Une alimentation minutieusement contrôlée
En cyclisme, le rapport poids-puissance est prépondérant. Un cycliste plus lourd qu’à l’accoutumée peut voir ses performances diminuer de manière drastique. Une véritable « guerre au poids » est menée au sein du peloton ce qui donne lieu à une alimentation minutieusement contrôlée chez les cyclistes du Tour de France. Mais surtout, l’alimentation est réajustée selon les sensations et le poids. Un coureur qui viendrait à prendre ou perdre du poids pendant le mois de juillet sur le Tour de France verrait son assiette retravaillée par les nutritionnistes. Car l’alimentation est le moteur de l’athlètes. Sur une étape, un coureur consomme entre 6 000 et 9 000 kcal. Soit 3 à 5 fois plus qu’un homme sédentaire (2 000kcal environ). Pour faire face à cette dépense énergétique, le coureur cycliste doit donc faire attention avant, pendant et après l’étape.
Avant une étape
Avant une étape du Tour de France, le cycliste prend son petit-déjeuner. Il doit charger son organisme de glucides afin de tenir l’effort long qui l’attend. Le coureur doit prendre en conséquence pour réaliser entre 4 et 6 heures de vélo. L’objectif est de stocker un maximum d’énergie (glucides et lipides). Le cycliste mange au petit déjeuner avant une étape du Tour de France des céréales, graines, des fruits, des sucres lents ou encore des protéines comme des œufs. Selon la faim de certains, un yaourt peut compléter le petit-déjeuner ou même de la viande blanche. Enfin, bien souvent, les cyclistes sont adeptes du café. Rien n’exclut de prendre un café avant le départ d’une course ou d’une étape. Les cyclistes se permettent même de manger des gâteaux sportifs ou des gels riches en glucoses quelques instants avant le départ.
Pendant l’étape
Pendante une étape du Tour de France, il est plus compliqué pour les coureurs de s’alimenter.

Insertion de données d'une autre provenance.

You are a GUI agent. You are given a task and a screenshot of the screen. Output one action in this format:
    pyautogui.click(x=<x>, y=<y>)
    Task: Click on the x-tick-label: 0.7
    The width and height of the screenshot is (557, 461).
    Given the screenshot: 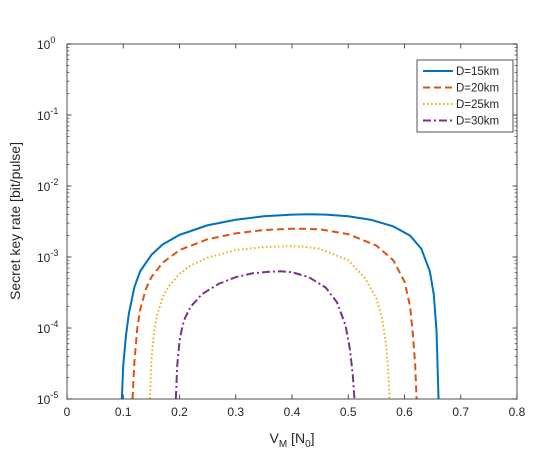 What is the action you would take?
    pyautogui.click(x=460, y=412)
     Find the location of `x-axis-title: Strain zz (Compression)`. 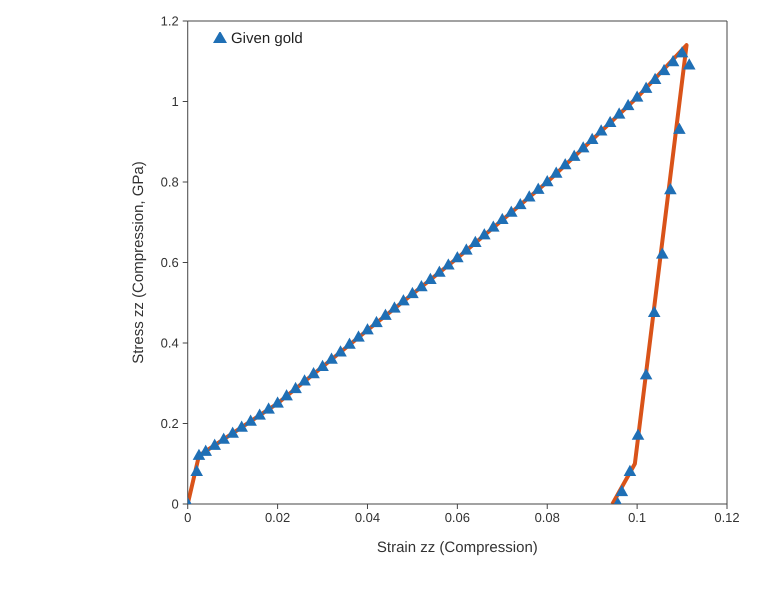

x-axis-title: Strain zz (Compression) is located at coordinates (457, 548).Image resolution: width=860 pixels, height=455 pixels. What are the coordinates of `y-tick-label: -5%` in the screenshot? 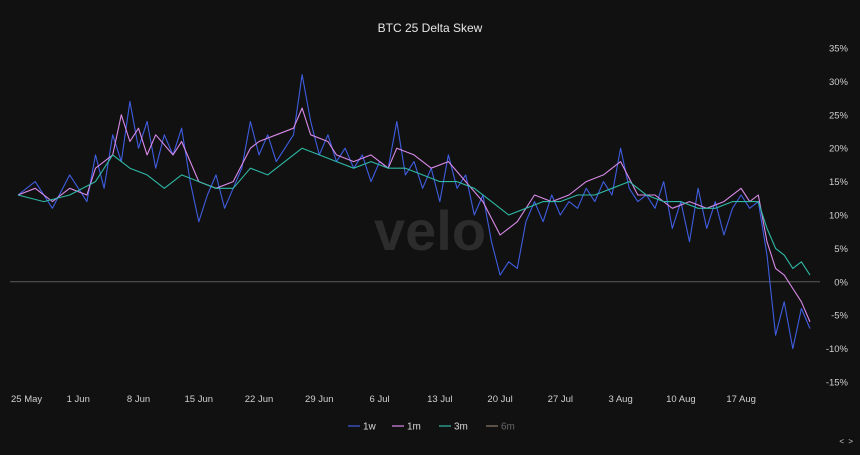 It's located at (840, 316).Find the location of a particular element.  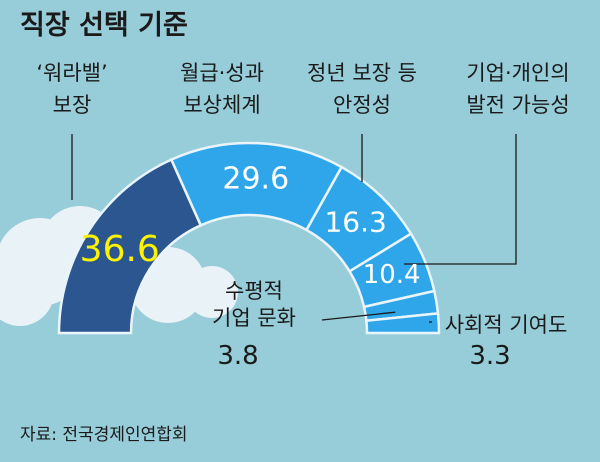

category-label-3-line-1: 정년 보장 등 is located at coordinates (362, 73). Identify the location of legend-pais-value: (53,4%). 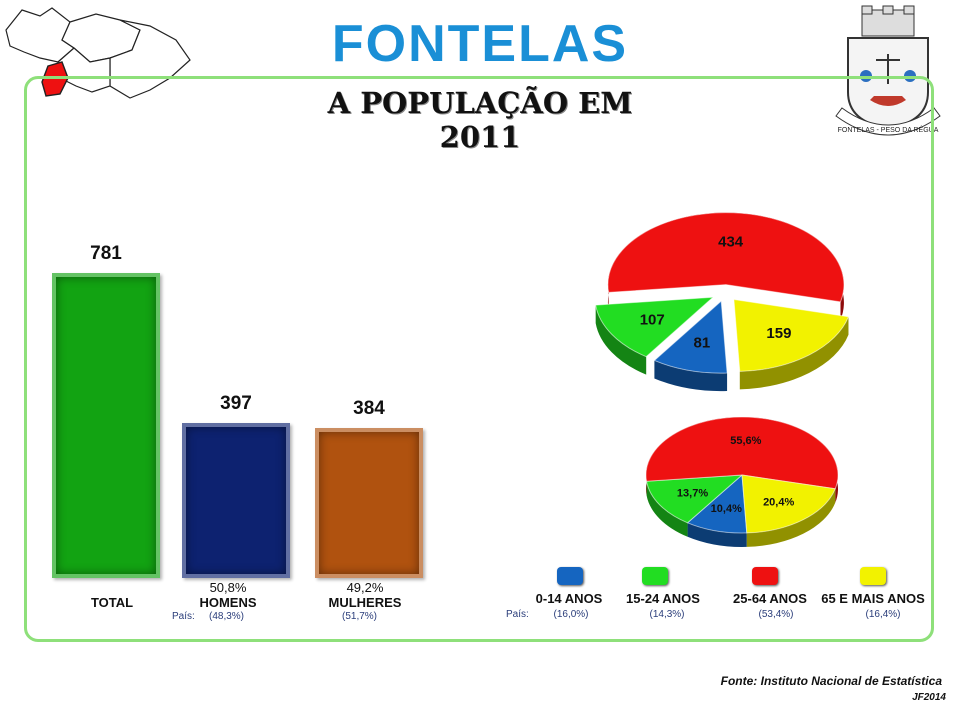
(776, 614).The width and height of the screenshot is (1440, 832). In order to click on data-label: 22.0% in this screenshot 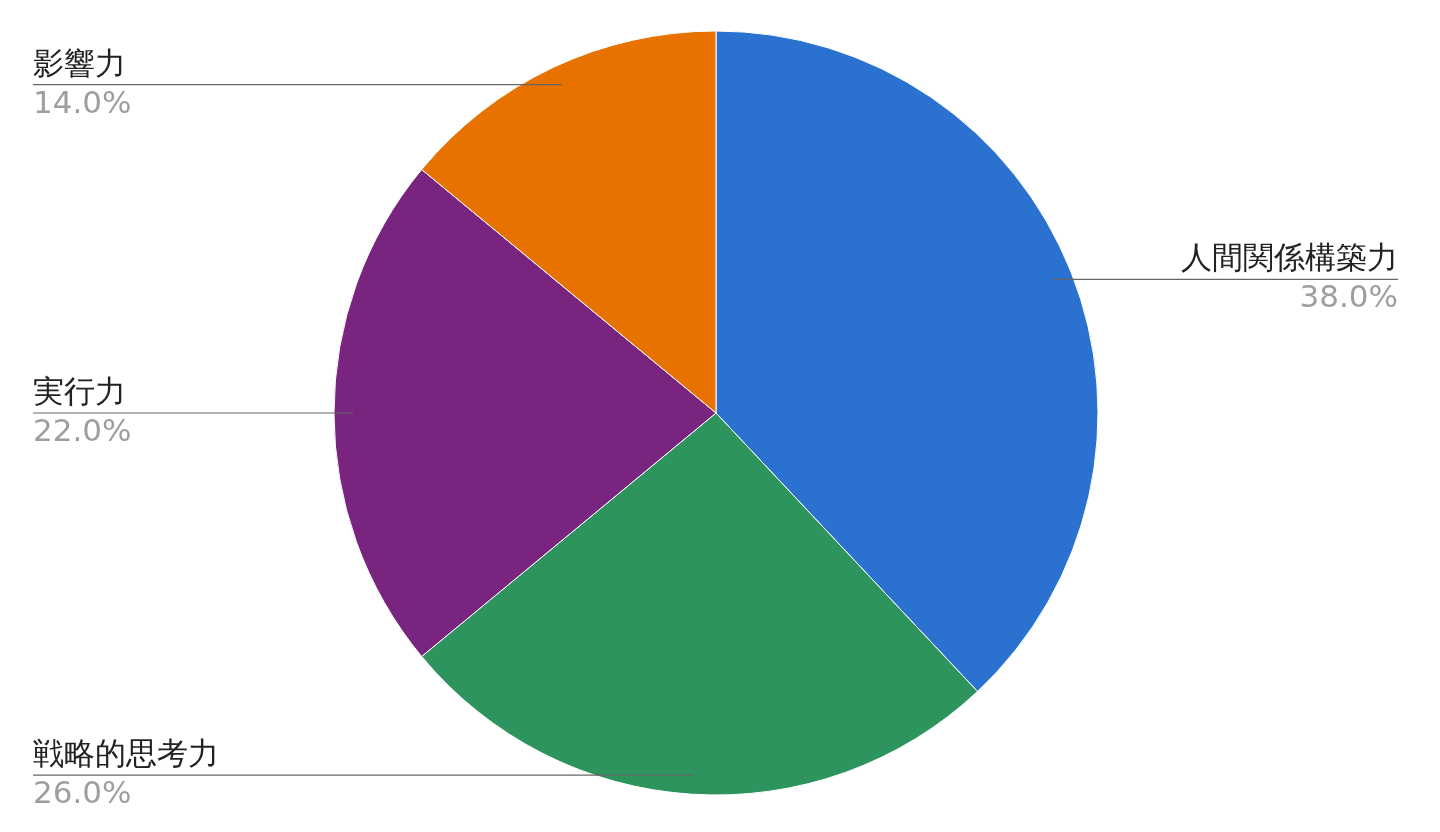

En roulant, c’est moins l’idéal qu’à table ! Pourtant, tout est fait pour que le cycliste ne manque de rien. Son maillot est conçu avec des poches dans le dos (2 à 3 poches selon les équipementiers) qui permettent au coureur du Tour de France d’embarquer avec lui quelques collations du style : barres de céréales, gels, bananes… Lors d’un effort d’endurance, il est conseillé de manger régulièrement. C’est pour cela qu’il n’est pas rare de voir un cycliste prendre quelques instants pour manger en cours d’étape. Au milieu d’une étape du Tour de France, il y a les ravitaillements. C’est le moment idéal pour s’alimenter. Les soigneurs des équipes tendent des musettes aux coureurs. Ce sont des petits sacs chargés d’alimentation et d’hydratation. On y retrouver des gâteaux de riz, des bananes, des gels et parfois des bidons. EN cas de force majeure, le cycliste peut aller à la voiture de son directeur sportif qui se situe derrière le peloton afin de récupérer de quoi manger. Mais cela lui demandera un effort supplémentaire pour réintégrer sa place dans le paquet.
Après l’étape
Après l’étape, les coureurs du Tour de France mangent principalement des aliments riches en protéines et en eau. L’objectif est de reformer les fibres musculaires qui se détruisent à l’effort. Et l’eau permet d’évacuer les toxines et de prévenir les crampes, entre autres. Les coureurs ont maintenant grâce à leurs différents sponsors des boissons d’après-course qui permettent de recharger les batteries. Le repas du soir quant à lui est riche en glucides et en protéines afin d’aider l’organisme à récupérer le plus facilement possible pour faire un nouvel effort le lendemain.